📚FA2: QK Fine-grained Tiling
What's Changed
- [FA2] hotfix flash-attn-mma smem size setting✔️ by @DefTruth in #170
- [FA2] reorder grid layout, boost 5~10% TFLOPS✔️ by @DefTruth in #171
- [FA2] optimize block tiling for headdim >= 128✔️ by @DefTruth in #172
- [FA2] flash-attn-mma tiling-qk for large d⚡️ by @DefTruth in #173
- [FA2] fix tiling-qk misaligned address✔️ by @DefTruth in #174
- [README] Refactor README.md✔️ by @DefTruth in #175
- [README] Refactor README✔️ by @DefTruth in #176
📚 Split Q + QK Fine-grained Tiling (O(16xd) SRAM vs FA2 O(4xBrxd) SRAM, Headdim -> 1024
)
// Fine-grained tiling at the MMA level for Q and K results in a constant SRAM usage of
// 64 * kMmaAtomK for Q and K. For V, the SRAM complexity is O(kMmaAtomK * d), leading to
// an overall SRAM complexity of O(kMmaAtomK * d).

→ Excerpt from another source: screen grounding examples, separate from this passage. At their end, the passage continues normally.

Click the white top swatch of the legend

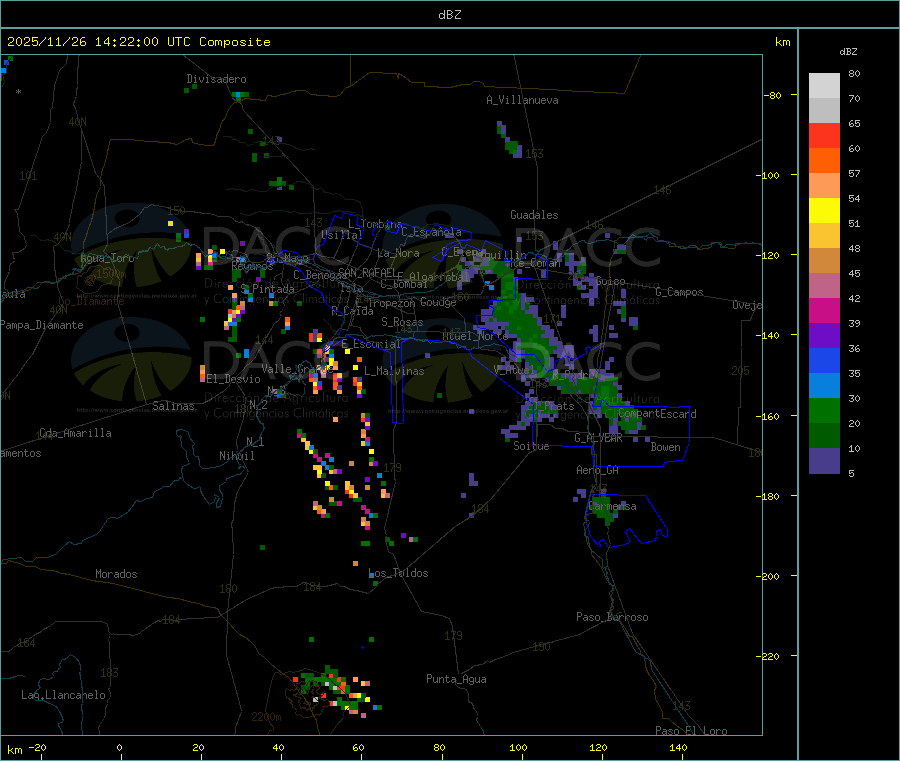click(824, 86)
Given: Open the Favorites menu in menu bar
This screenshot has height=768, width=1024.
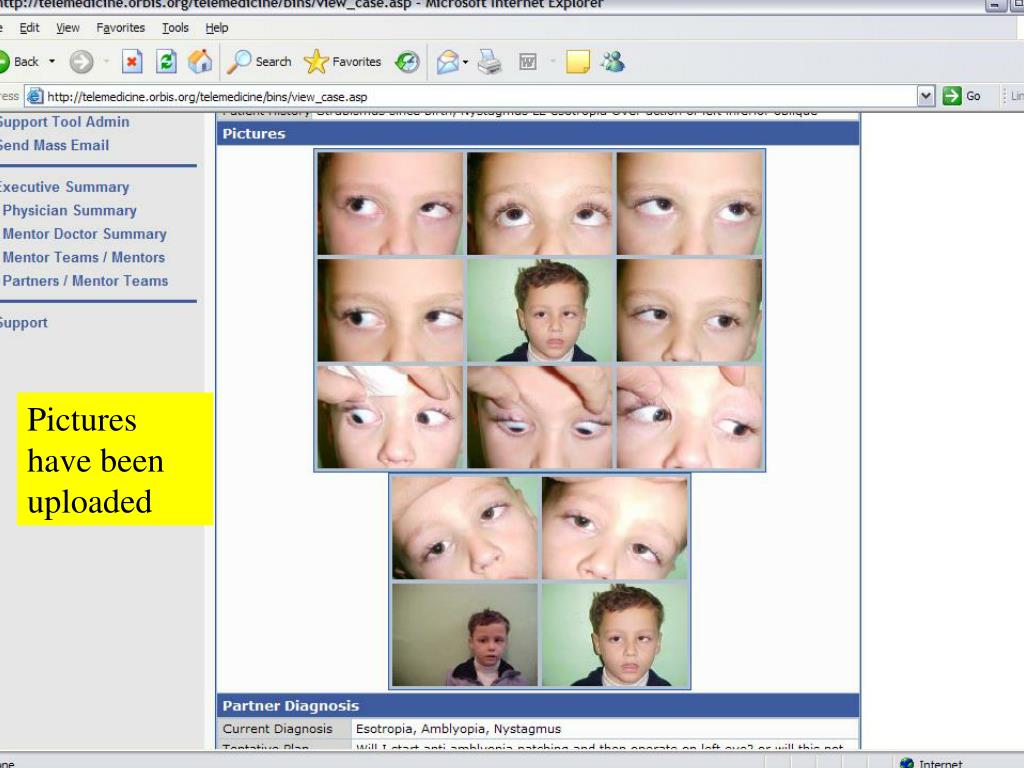Looking at the screenshot, I should pos(120,28).
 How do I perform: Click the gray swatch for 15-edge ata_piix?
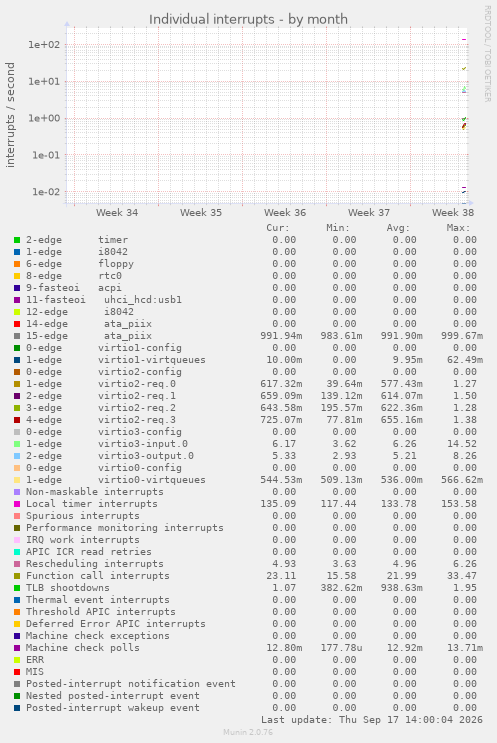click(x=17, y=336)
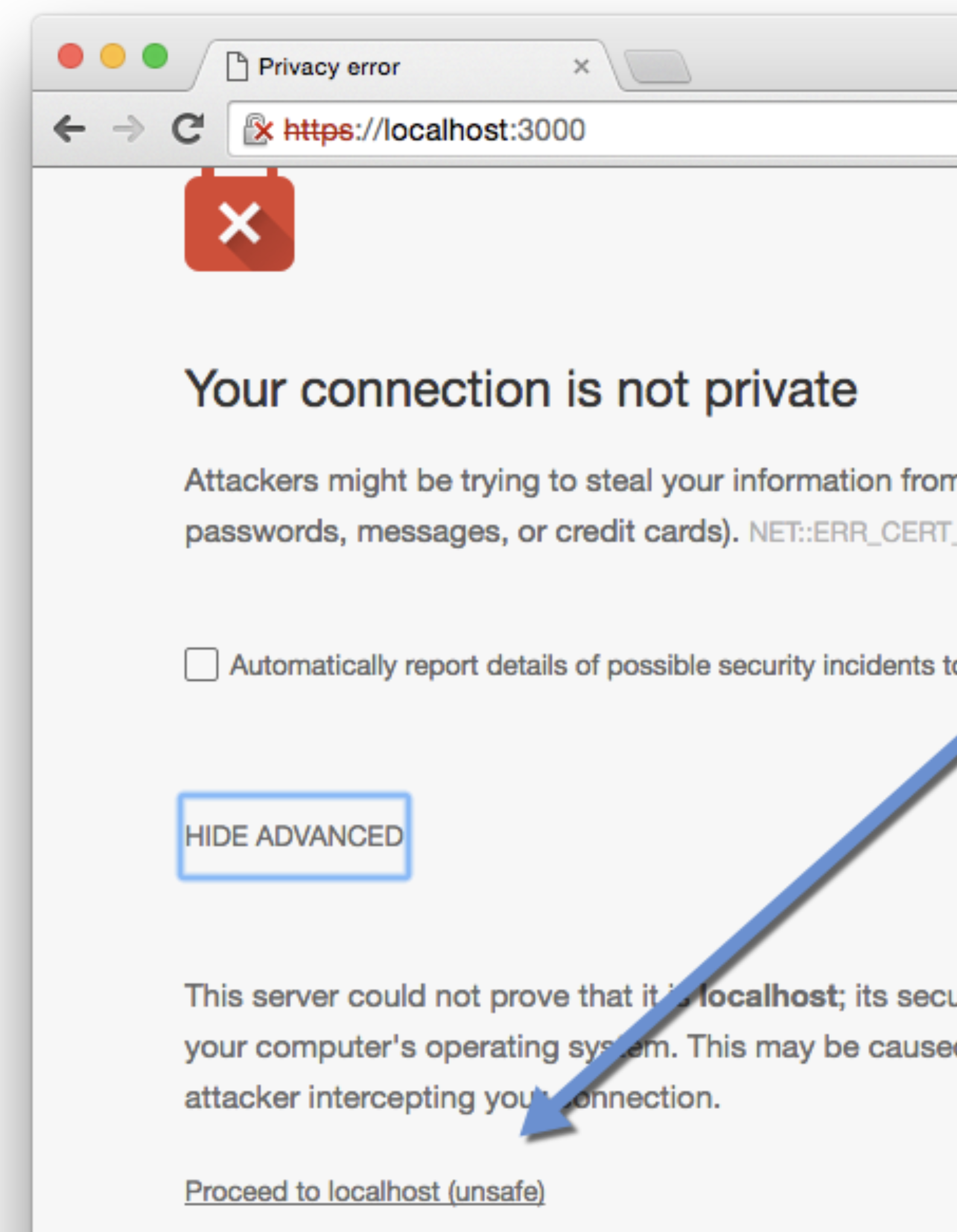This screenshot has width=957, height=1232.
Task: Proceed to localhost (unsafe) link
Action: 364,1191
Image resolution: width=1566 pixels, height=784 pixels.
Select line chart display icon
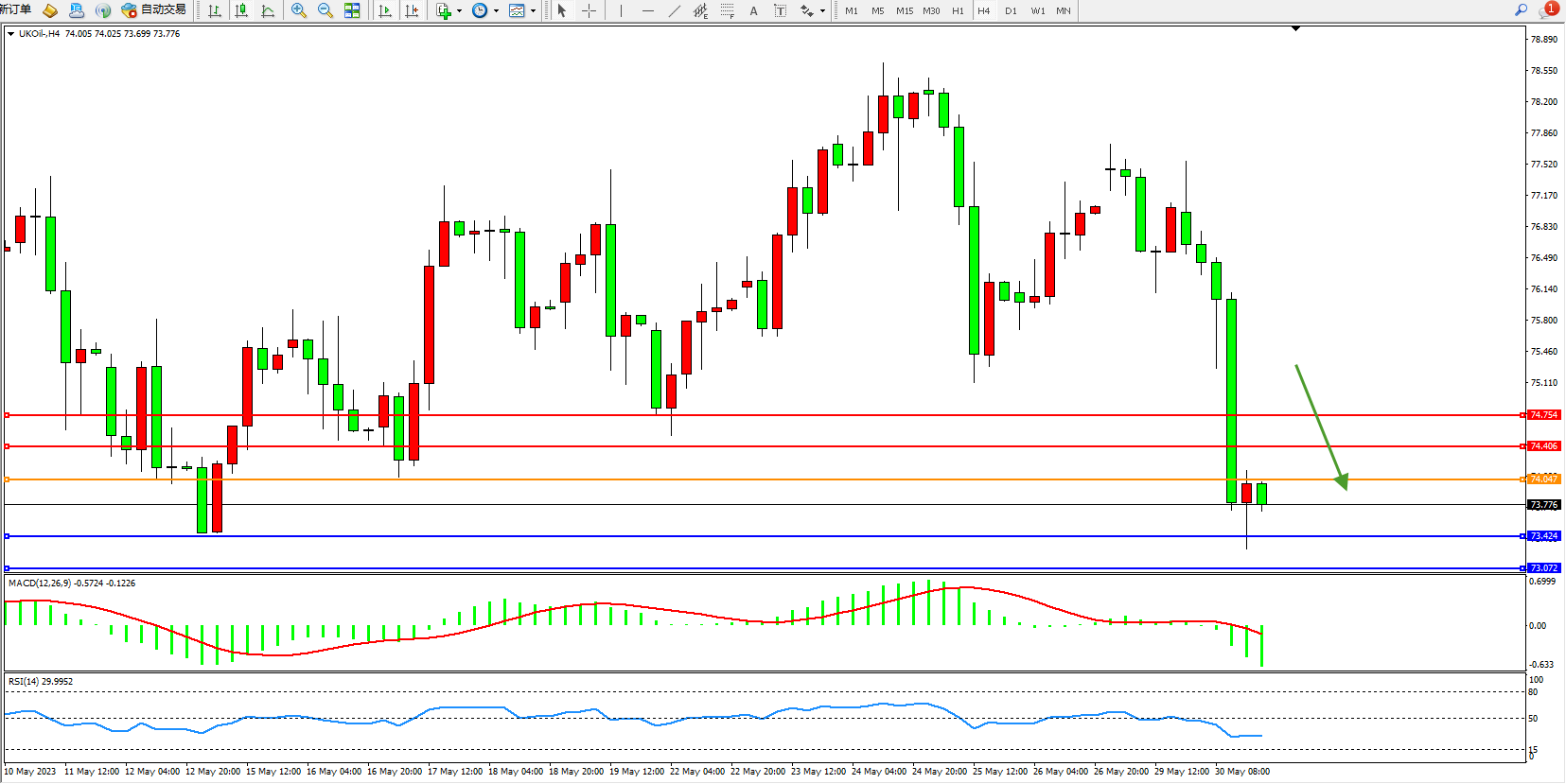(x=268, y=10)
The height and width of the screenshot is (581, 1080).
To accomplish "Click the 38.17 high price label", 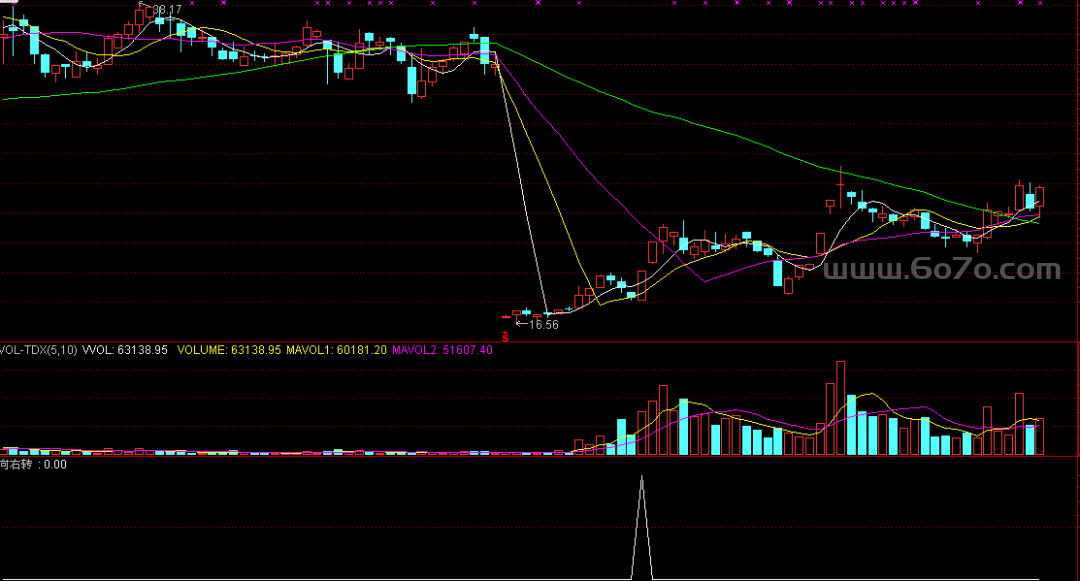I will (x=166, y=10).
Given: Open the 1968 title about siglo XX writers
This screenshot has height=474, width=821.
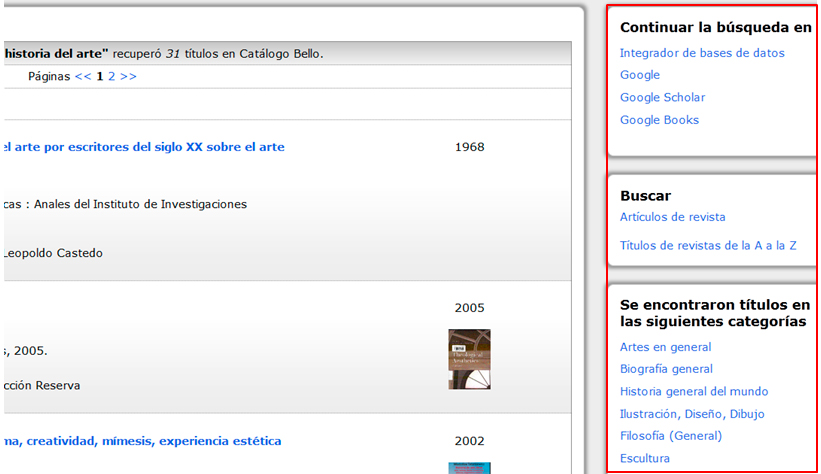Looking at the screenshot, I should point(143,147).
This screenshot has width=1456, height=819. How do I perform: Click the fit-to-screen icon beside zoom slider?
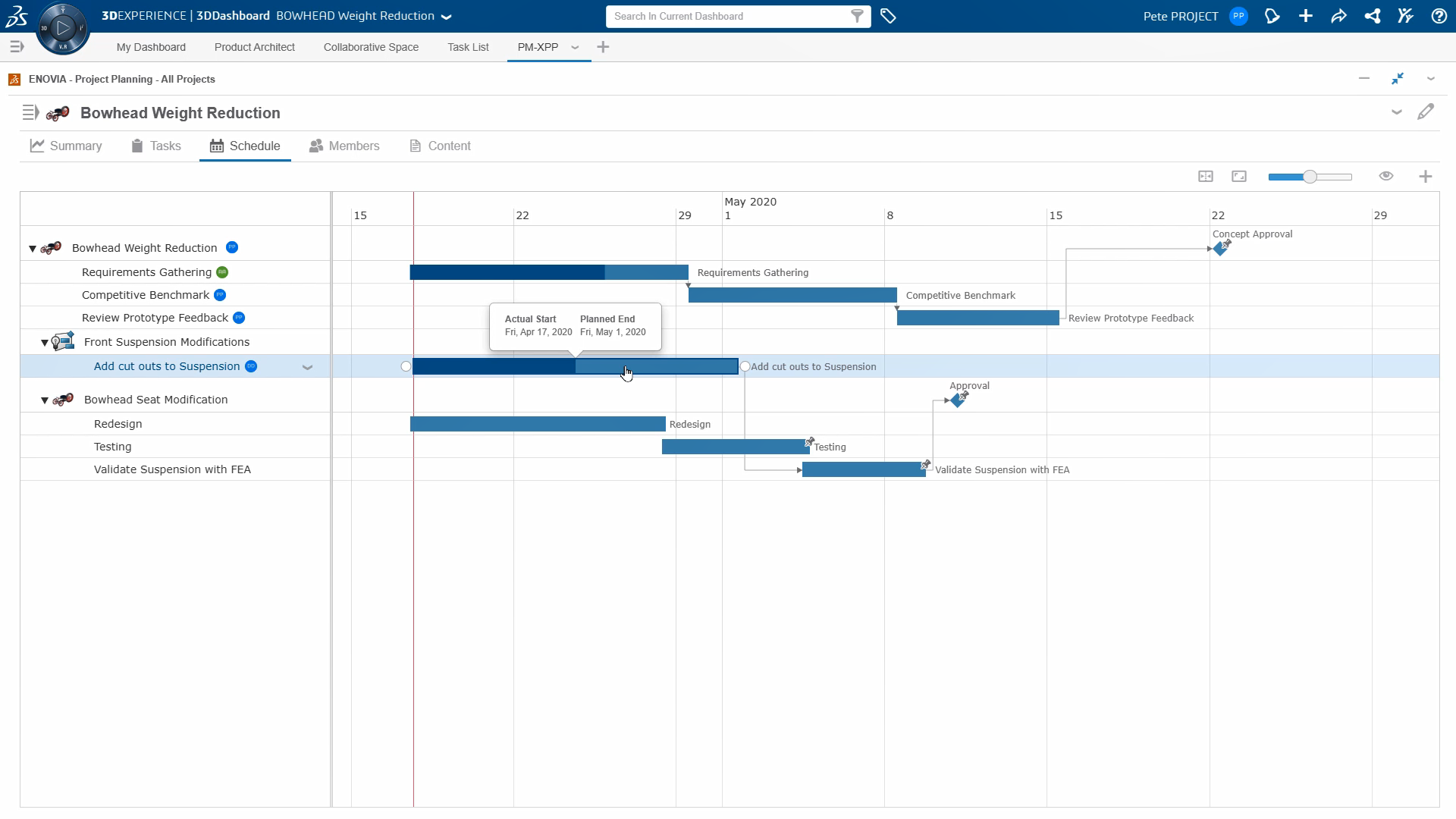[x=1239, y=177]
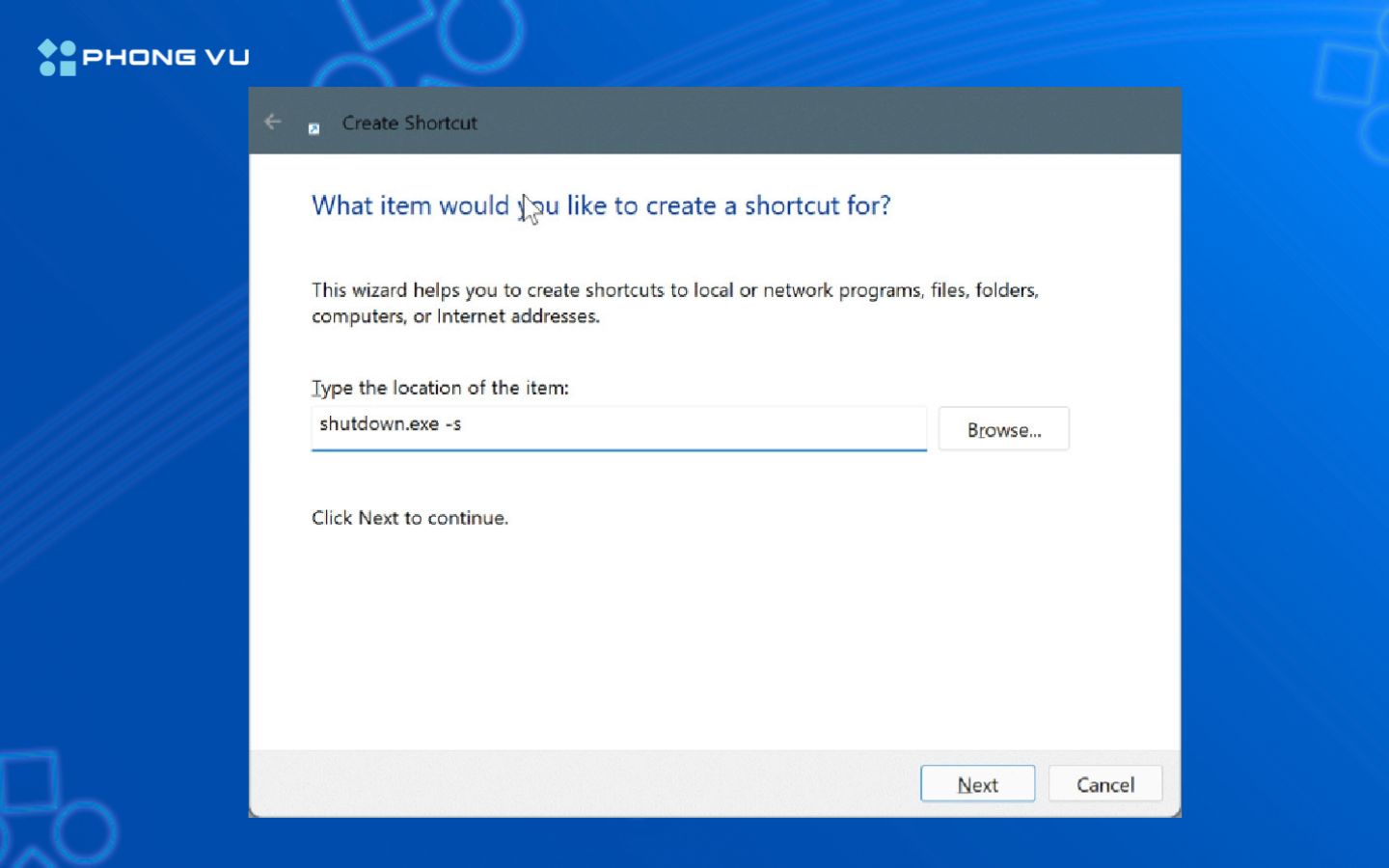This screenshot has height=868, width=1389.
Task: Click the "shutdown.exe -s" text in the field
Action: tap(390, 424)
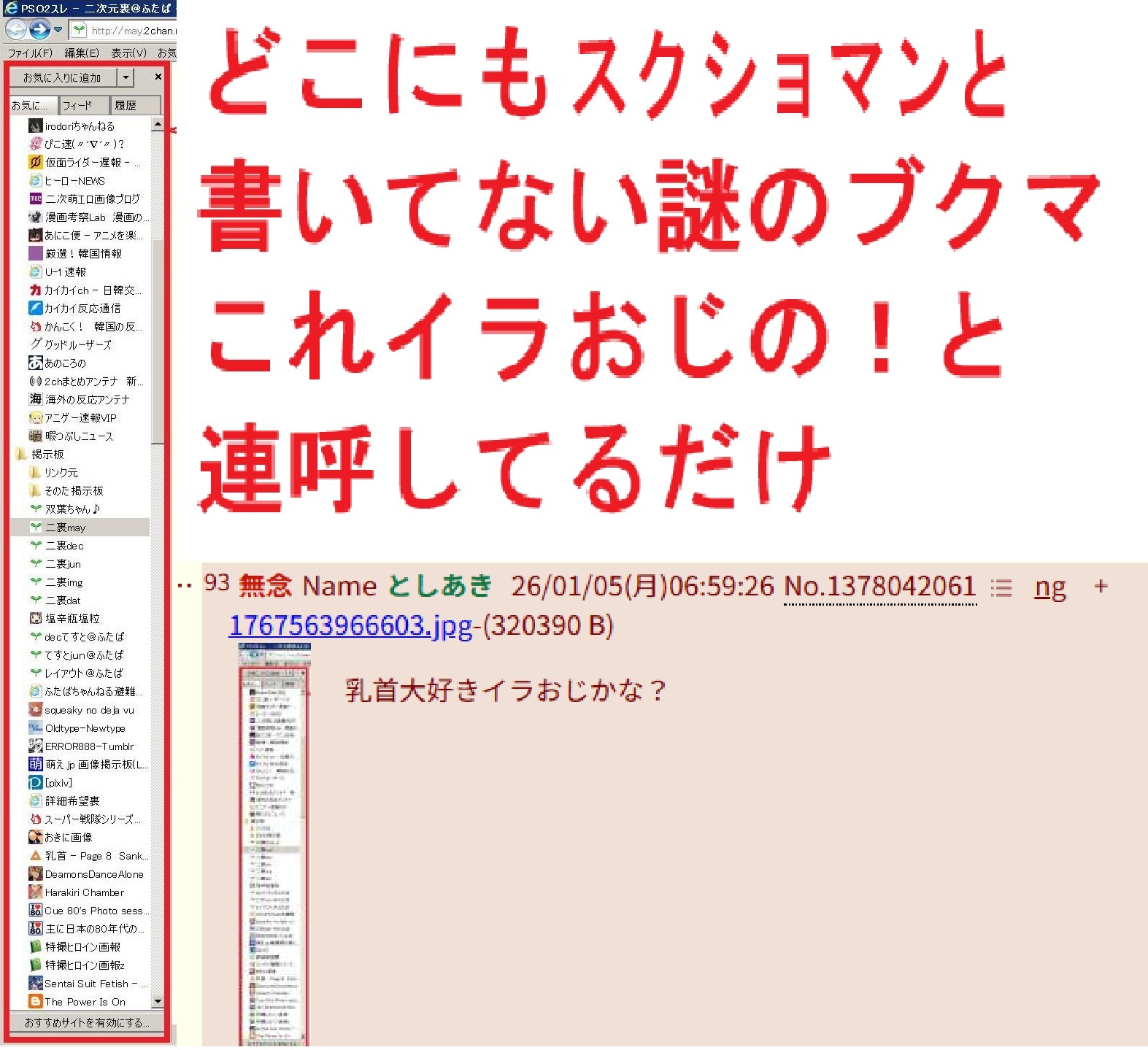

Consequently, this approach allows us to
// extend D (head dimension) up to 1024. Performance is stay tuned for updates ~
__global__ void // Q, K, V, O -> [B, H, N, D]
flash_attn_mma_stages_split_q_tiling_qk_kernel(half* Q, half* K, half* V, half* O, ...);
Full Changelog: v2.6.9...v2.6.10